At an intellectual level, I agree with the premise that if an
organisation like WMF wants to raise money through banner ads, and
wants to raise *a lot* of money, it makes sense to engineer that
process: experimenting, collecting data, refining the message,
implementing improvements.
But at a gut reaction level, I find this process distasteful. I don't
know why, exactly. There's this feeling of treating the people who
support WMF as lab rats, working out which experimental conditions are
ideal for extracting maximum dollar per eyeball. And the inherent
irony in an idea like "donors respond well to authenticity, so we
carefully concocted a message full of maximum authenticity..."
It's something like intellectually being ok with eating meat, but not
wanting to observe the process of butchery.

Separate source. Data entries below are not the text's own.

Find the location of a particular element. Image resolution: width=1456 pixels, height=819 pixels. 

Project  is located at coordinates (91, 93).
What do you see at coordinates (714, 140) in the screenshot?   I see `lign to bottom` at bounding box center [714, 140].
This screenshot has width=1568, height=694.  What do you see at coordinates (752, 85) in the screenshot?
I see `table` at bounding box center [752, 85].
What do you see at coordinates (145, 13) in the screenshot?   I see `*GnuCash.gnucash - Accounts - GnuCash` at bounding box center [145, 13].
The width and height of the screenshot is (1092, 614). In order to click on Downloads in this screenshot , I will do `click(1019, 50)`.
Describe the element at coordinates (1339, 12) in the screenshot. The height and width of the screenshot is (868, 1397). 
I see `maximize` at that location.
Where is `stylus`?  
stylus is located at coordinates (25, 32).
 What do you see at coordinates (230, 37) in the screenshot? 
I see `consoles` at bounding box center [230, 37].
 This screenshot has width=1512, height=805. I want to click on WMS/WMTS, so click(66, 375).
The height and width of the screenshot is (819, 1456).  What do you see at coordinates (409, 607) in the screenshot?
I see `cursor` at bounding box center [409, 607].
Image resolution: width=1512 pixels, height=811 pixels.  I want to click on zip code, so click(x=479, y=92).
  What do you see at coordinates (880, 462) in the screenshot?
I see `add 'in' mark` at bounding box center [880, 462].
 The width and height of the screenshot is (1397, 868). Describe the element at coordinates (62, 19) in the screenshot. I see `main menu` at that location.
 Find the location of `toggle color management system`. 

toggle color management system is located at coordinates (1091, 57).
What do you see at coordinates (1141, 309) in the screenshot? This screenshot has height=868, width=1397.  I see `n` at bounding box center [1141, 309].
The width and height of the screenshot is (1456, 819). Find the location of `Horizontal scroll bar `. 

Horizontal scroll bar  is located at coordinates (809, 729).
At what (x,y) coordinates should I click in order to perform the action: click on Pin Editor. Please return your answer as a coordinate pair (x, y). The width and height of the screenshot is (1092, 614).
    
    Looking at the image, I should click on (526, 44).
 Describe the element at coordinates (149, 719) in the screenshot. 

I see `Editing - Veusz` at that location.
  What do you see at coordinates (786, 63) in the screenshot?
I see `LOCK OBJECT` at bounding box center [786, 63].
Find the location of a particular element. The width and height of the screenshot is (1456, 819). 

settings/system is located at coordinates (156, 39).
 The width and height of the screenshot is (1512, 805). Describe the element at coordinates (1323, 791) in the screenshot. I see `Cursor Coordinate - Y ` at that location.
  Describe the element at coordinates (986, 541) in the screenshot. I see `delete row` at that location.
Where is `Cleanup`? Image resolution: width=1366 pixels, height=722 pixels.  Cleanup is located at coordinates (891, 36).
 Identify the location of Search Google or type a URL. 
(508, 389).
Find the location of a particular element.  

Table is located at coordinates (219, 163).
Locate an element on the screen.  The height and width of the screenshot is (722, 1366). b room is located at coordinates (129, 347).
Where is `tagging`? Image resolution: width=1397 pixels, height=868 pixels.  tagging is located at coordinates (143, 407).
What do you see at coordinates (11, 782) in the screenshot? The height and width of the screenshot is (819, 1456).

Just posting to back anyone else up who feels a bit uncomfortable with
seeing this kind of report, and the thinking implied behind it.
Steve
I see what you mean/where you're coming from but I would like to raise
something to contest your saying that it is about "extracting maximum dollars per
eyeball".
Have a looks at
http://wikimediafoundation.org/wiki/Special:FundraiserStatistics
And specifically the tabs for "number of donors" and "average
donation" (the current year are they dark red lines). You will see that this year is
vastly more successful in terms of number of people participating in the fundraiser - and
in this sense it could be seen as either successful or exploitative depending on one's
point of view. However, you can also see the that average amount being donated per person
is either stable or has actually decreased relative to previous years. This is not by
chance and is a fundraising campaign design decision to try to maximize participation in
the fundraiser and not merely get as much money as possible. I think this is a very
interesting statistic as it validates the decision of the WMF to move away from looking to
attract major donors - it ultimately means the wikimedia movement is more accountable to
individual donors who give at the level of $20 than the rich few. This is "carefully
concocted", as you rightly say, but done so in a way that is true to ourselves IMO.